Appello condiviso anche dall'Anci e dal Conau  nel corso di un convegno che si è svolto ieri a Roma. “E’ necessario”, dichiara il Presidente del Conau Edoardo Amerini, “che si proceda in tempi rapidi alla definizione del decreto previsto dal Testo Unico Ambientale, per fornire un riferimento univoco e preciso su tutto il territorio nazionale per la disciplina delle attività di recupero e riuso degli abiti usati, con l’individuazione dei requisiti degli operatori e delle reti accreditate per la gestione degli stessi”.

“La filiera del recupero della frazione tessile”, afferma il delegato Anci per l’energia e i rifiuti Filippo Bernocchi, “può rappresentare per le amministrazioni un’occasione di sviluppo e crescita sia in termini di raccolta e riciclo sia in termini ambientali e sociali. "Iniziative come quella di oggi – prosegue Bernocchi - sono necessarie per sensibilizzare gli addetti ai lavori in modo da favorire maggiore trasparenza e uniformità nella gestione dei rifiuti tessili, che vanno adeguatamente supportate dal punto di vista normativo, nonché per cogliere le opportunità anche economiche per le amministrazioni, che il settore può offrire, attraverso una corretta gestione”.

L’indagine promossa dal Conau sulle singole province italiane ha registrato il proliferare di cassonetti e contenitori, posizionati in aree private aperte al pubblico, e a volte anche su strada, soprattutto nei piccoli comuni, in quelli ad alta densità abitativa o in quelli vicini a centri di raccolta non autorizzati (Veneto e Friuli Venezia Giulia).

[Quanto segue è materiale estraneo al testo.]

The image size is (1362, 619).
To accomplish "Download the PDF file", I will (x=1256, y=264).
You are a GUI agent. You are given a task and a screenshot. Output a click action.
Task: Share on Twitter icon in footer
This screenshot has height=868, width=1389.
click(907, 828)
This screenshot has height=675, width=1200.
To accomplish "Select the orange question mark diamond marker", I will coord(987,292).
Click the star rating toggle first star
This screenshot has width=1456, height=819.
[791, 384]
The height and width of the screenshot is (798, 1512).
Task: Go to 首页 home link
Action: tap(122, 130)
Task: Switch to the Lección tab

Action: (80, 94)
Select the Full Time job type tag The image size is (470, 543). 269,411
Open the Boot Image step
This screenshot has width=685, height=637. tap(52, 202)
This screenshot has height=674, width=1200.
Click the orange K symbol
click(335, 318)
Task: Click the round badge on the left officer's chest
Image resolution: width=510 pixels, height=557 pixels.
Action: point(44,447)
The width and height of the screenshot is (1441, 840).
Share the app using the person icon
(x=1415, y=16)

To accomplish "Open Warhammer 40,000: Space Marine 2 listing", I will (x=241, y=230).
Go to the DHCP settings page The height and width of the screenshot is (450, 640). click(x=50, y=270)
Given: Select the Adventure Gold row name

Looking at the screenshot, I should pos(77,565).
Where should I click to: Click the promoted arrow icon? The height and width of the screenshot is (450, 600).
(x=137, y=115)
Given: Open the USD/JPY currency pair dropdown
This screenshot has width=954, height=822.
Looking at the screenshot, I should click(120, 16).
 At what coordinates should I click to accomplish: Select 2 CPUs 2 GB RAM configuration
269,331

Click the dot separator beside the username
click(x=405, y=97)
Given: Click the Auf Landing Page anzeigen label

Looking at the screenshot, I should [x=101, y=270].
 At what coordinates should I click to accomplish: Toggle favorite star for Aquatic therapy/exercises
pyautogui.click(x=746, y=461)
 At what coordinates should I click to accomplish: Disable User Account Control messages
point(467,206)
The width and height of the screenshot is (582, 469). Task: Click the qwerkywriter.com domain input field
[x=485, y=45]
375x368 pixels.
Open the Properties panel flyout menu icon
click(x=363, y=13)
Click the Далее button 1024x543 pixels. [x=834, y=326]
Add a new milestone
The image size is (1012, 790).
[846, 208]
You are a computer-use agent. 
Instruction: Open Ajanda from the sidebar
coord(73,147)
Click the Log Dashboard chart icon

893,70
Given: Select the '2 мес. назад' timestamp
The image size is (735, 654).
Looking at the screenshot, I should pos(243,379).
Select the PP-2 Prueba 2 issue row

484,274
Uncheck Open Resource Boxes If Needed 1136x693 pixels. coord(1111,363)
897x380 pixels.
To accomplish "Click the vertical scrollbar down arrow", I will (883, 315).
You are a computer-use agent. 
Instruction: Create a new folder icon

In alcuni casi, la raccolta viene pubblicizzata tramite l’apposizione sui contenitori di etichette che richiamano finalità di natura umanitaria configurando il conferimento come una “donazione”. Secondo l’analisi, tali contenitori sono stimati intorno alle 4mila unità, alle quali si aggiungono le raccolte “porta a porta”, per un totale di 25mila tonnellate annue raccolte (che corrispondono a circa il 25% del circuito ufficiale). I rischi provenienti da questa situazione, che comporta una forte disparità sul territorio nazionale, sono molteplici: dal punto di vista ambientale, non si assicura il rispetto delle previsioni normative riguardanti le fasi della raccolta e della successiva gestione finalizzate alla tutela dell’ambiente, conseguentemente viene a mancare la tracciabilità e quindi la certezza circa la reale destinazione dei materiali raccolti; sul versante economico, il Comune e l’azienda incaricata del servizio di raccolta dei rifiuti tessili subiscono la sottrazione di una porzione del flusso dei rifiuti e dei relativi proventi derivanti dalla valorizzazione degli stessi in termini economici; da ultimo, i soggetti che organizzano queste raccolte sopportano costi inferiori a quelli degli operatori per così dire “ufficiali”, agendo pertanto in concorrenza sleale rispetto a questi ultimi.